C’est un fait bien connu des baleiniers anglais et américains, et mentionné depuis des années dans le récit digne de foi de Scoresby, que des baleines prises tout au nord du Pacifique portaient dans leurs flancs des fers de harpons reçus dans les mers du Groenland. Et l’on ne peut nier que, dans certains cas, le laps de temps écoulé entre ces deux combats n’ait pu excéder quelques jours. Certains baleiniers en ont déduit que le Passage du Nord-Ouest qui a posé si longuement un problème à l’homme, n’en fut jamais un pour la baleine.
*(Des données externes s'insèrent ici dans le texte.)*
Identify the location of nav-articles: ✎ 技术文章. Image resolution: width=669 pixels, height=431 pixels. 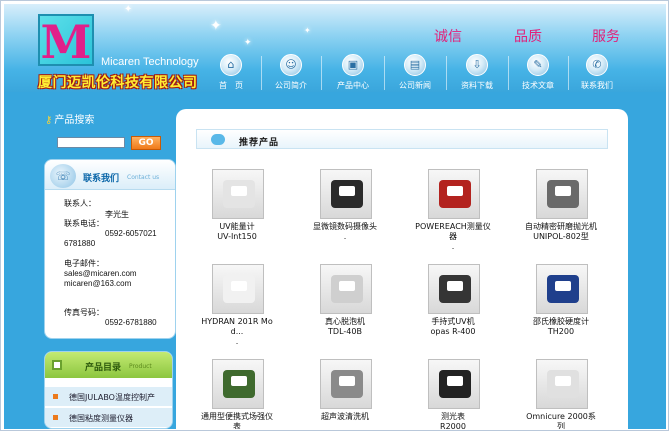
(538, 73).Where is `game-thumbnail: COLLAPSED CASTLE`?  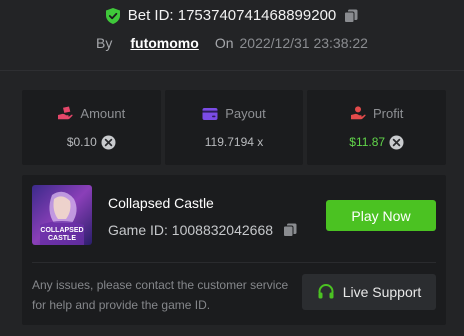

On retrouve ainsi dans la réalité vécue par des hommes bien vivants des prodiges aussi fabuleux que ceux que l’on contait autrefois au sujet de la Serra da Estrella, montagne de l’intérieur du Portugal et dont un lac proche du sommet voit flotter sur ses eaux les épaves de navires perdus en mer, ou l’histoire plus merveilleuse encore de la fontaine Aréthuse, près de Syracuse, dont les eaux, croyait-on, venaient de Terre sainte par une voie souterraine. Ces fables ne surpassent guère les prodiges quotidiens de la chasse à la baleine. Accoutumés à semblables magies, sachant que la Baleine blanche avait échappé vivante à des assauts répétés et intrépides, il n’est pas surprenant que les baleiniers aient poussé leurs superstitions jusqu’à affirmer que Moby Dick était non seulement omniprésent mais qu’il était encore immortel (l’immortalité n’était que l’ubiquité dans le temps), que des forêts de lances dans les flancs le laissaient intact et que même si l’on parvenait jamais à lui faire souffler un sang épais, cette vue ne serait qu’une effroyable illusion, car, à des lieues de là, sur des lames non rougies, son souffle monterait, immaculé.
Mais, dépouillé de tout surnaturel, le caractère insolite du seul aspect physique et irrécusable du monstre suffit à frapper l’imagination. En effet, ce n’est pas tellement sa masse inusitée qui le distingue des autres cachalots mais, comme nous l’avons déjà laissé entendre, un front étrange, ridé, d’une blancheur de neige, et une haute bosse pyramidale, blanche elle aussi. Ces particularités essentielles révèlent à ceux qui le connaissaient, son identité jusque dans les mers infinies ne figurant sur aucune carte.
Son corps était également si rayé, tacheté, marbré de cette même blancheur spectrale qu’il méritait bien son nom de Baleine blanche, justifié par l’éclat de son apparition, lorsque à l’heure de midi, glissant sur le bleu sombre de l’océan, il y ouvrait le sillage d’une voie lactée, écume blanche constellée de paillettes d’or.
Et ce n’était pas tant sa taille exceptionnelle, ni sa robe insigne, ni même sa mâchoire inférieure difforme qui rendaient la Baleine blanche naturellement terrifiante, que la méchanceté concertée et sans exemple dont elle avait fait preuve à d’innombrables reprises dans ses attaques. Plus que tout, peut-être, ses fuites traîtresses inspiraient l’épouvante, car lorsqu’elle s’éloignait de ses poursuivants triomphants, manifestant tous les signes de la peur, elle avait, plus d’une fois, fait brutalement volte-face et, fonçant sur eux, fait voler en éclats leurs pirogues, ou les avait contraints de regagner, en désarroi, leur navire.
Déjà plusieurs catastrophes marquaient l’histoire de sa chasse. De semblables désastres, dont il est peu fait état à terre, ne sont nullement rares dans les annales de la pêcherie mais, dans la plupart de ces cas, la préméditation criminelle et la férocité satanique de la Baleine blanche semblent telles que chaque démembrement ou chaque mort ne sauraient être imputées à une brute dépourvue de toute intelligence.
Imaginez dès lors dans quels brasiers de fureur démente étaient jetés ses chasseurs désespérés lorsque, parmi les éclats de leurs embarcations broyées, parmi les membres de leurs camarades déchiquetés, ils nageaient pour se dégager du lait caillé de la funeste colère de la baleine, et se retrouvaient devant le sourire serein et exaspérant du soleil, aussi immuable que s’il se fût agi d’une naissance ou d’une noce.